The legislature continued an ongoing
trend of funding nonessential projects that target only
certain segments of the population, including:
- $1,500,000 to construct the Sevier
Valley Special Events Center (House Bill 378 and Senate Bill
2);
- $900,000 to the Department of
Community and Economic Development to preserve certain
buildings of the original Brigham Young Academy (Senate Bill
48);
- $500,000 to construct an outdoor
arena at the Weber County Fairgrounds (House Bill 283);
- $300,000 to establish "a permanent
Utah Welcome Center and Highway Rest Stop to commemorate the
American West... in Cache County" (House Bill 292);
- $300,000 to the Eccles Community
Art Center for a new building (Senate Bill 105);
- $300,000 to expand a children's art
facility at the Springville Museum of Art (House Bill 93).
The justification behind this
unrestrained spending of taxpayer money is the belief that the
state government has the legitimate role of redistributing
wealth to provide for all the wants of the people. Language in
House Bill 378 reflects this philosophy:
"It is the intent of the legislature
that funding be provided through bonding... for construction
of the Sevier Valley Special Events Center, to help fulfill
the statewide public purpose of meeting the cultural
and recreational needs of the citizens of the state"
(italics added).
This reasoning directly contradicts
founding fathers such as Thomas Jefferson, who advised that,
"If we can prevent the government
from wasting the labors of the people, under the pretense of
taking care of them, they must become happy."
This pattern of behavior by the state
legislature threatens to reduce counties and cities to
fighting each other for state funding, just as states now
compete with one another for federal funding. As the dole
grows to provide nonessential wants, local government and
citizens will become more determined to "get their fair
share." In this no-win war, the day is not far distant when
Utah's state capitol will be viewed as negatively as
Washington, D.C.
Perhaps the most unfortunate state
legislation in 1997 centered on basic human rights. Though
legislators defeated numerous proposals that would have been
far more damaging to individual liberties, several significant
incursions managed to slip through the radar screen.
For instance, due to House Bill 67,
school districts are now required to "annually evaluate the
need to use part of their Title 1 funds for preschool literacy
programs." This extends state control over local school
districts through increased reading assessment testing and
remediation requirements. The bill also stipulates that
"planned instruction shall include... early and explicit
teaching of phonetic decoding skills." This kind of
legislation has contributed to the transformation of our
public schools from locally run entities into institutions
ruled by a centralized state power.
Churches were also harmed by expanding
state regulation.

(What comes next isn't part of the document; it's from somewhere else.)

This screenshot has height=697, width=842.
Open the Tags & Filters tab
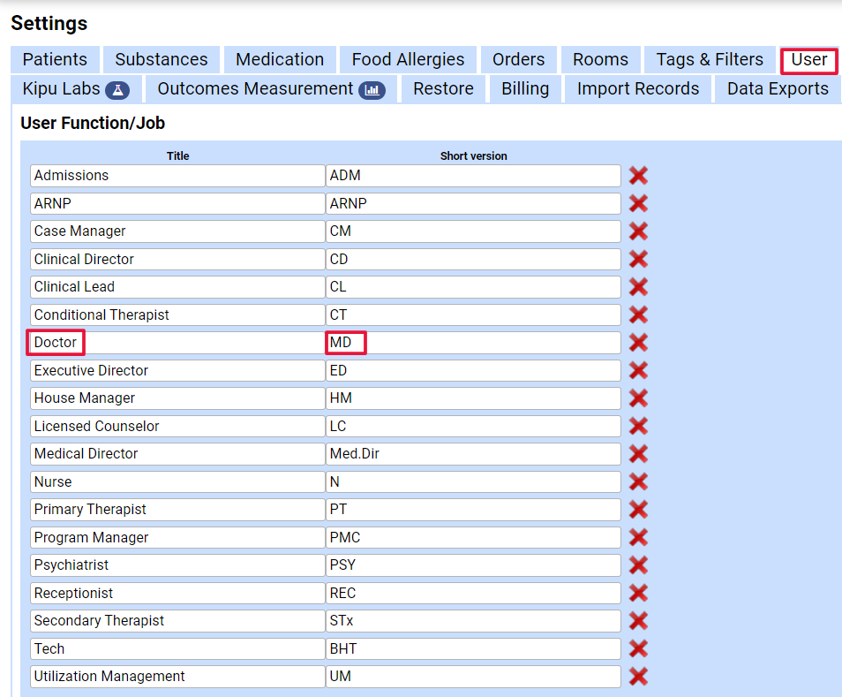pos(710,60)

House Bill 124, "Licensing of Day Care
Facilities," removed an exemption from licensing requirements
for parochial child care institutions. Religious institutions,
once considered the pillars of our society, have been declared
unfit to care for children without state licensing and
monitoring. The steps Utah has taken toward more government,
nonessential funding, and less freedom did not happen solely
during the 1997 legislative session. Rather, they are the
evidences of a slow, incremental abandonment of the principles
of limited government. As James Madison forewarned:
"I believe there are more instances
of the abridgment of the freedom of the people by gradual
and silent encroachments of those in power, than by violent
and sudden usurpations... This danger ought to be wisely
guarded against."
This session, legislators need to
regroup and recommit themselves to reverse the momentum toward
larger, more intrusive government. Legislative actions that
expand the size and scope of government will ultimately
threaten the citizen's basic right to govern himself.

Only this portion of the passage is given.